Existing evidence for gene × environment interaction (G × E) in neuroticism largely relies on candidate gene studies, although neuroticism is highly polygenic. This study aimed to investigate the long-term associations between polygenic risk scores for neuroticism (PRSN), objective childhood adversity and their interplay on emotional health aspects such as neuroticism itself, depressive symptoms, anxiety symptoms, loneliness and life satisfaction.


The sample consisted of reared-apart (TRA) and reared-together (TRT) middle- and old age twins (N = 699; median age at separation = 2). PRSN were created under nine p value cut-off thresholds (pT-s) and the pT with the highest degree of neuroticism variance explained was chosen for subsequent analyses. Linear regressions were used to assess the associations between PRSN, childhood adversity (being reared apart) and emotional health. G × E was further investigated using a discordant twin design.
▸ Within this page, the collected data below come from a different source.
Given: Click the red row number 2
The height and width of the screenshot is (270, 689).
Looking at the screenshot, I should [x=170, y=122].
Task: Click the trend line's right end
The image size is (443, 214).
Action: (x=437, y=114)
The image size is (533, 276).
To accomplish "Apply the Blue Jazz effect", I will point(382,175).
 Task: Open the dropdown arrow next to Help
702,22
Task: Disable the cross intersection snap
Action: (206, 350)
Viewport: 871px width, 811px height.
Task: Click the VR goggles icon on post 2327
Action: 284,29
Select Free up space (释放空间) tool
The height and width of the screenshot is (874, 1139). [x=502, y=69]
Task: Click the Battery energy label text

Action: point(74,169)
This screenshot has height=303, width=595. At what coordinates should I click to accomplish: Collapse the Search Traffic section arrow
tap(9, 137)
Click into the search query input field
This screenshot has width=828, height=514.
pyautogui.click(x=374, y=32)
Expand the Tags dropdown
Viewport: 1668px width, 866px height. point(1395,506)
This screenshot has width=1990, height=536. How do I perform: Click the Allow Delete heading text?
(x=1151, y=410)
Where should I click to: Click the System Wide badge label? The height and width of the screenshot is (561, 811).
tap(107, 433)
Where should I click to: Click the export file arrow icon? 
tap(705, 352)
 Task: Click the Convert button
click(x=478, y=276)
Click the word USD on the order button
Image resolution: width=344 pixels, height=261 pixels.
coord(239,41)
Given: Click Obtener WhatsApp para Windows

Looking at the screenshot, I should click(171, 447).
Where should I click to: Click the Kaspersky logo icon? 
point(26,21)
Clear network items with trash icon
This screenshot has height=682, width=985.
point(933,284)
PRSN explained up to 1.7% (pT < 0.01) of phenotypic neuroticism in the total sample. Analyses across two separation groups revealed substantial heterogeneity in the variance explained by PRSN; 4.3% was explained in TRT, but almost no effect was observed in TRA. Similarly, PRSN explained 4% and 1.7% of the variance in depressive symptoms and loneliness, respectively, only in TRT. A significant G × E interaction was identified for depressive symptoms.


By taking advantage of a unique sample of adopted twins, we demonstrated the presence of G × E in neuroticism and emotional health using PRSN and childhood adversity. Our results may indicate that genome-wide association studies are detecting genetic main effects associated with neuroticism, but not those susceptible to early environmental influences.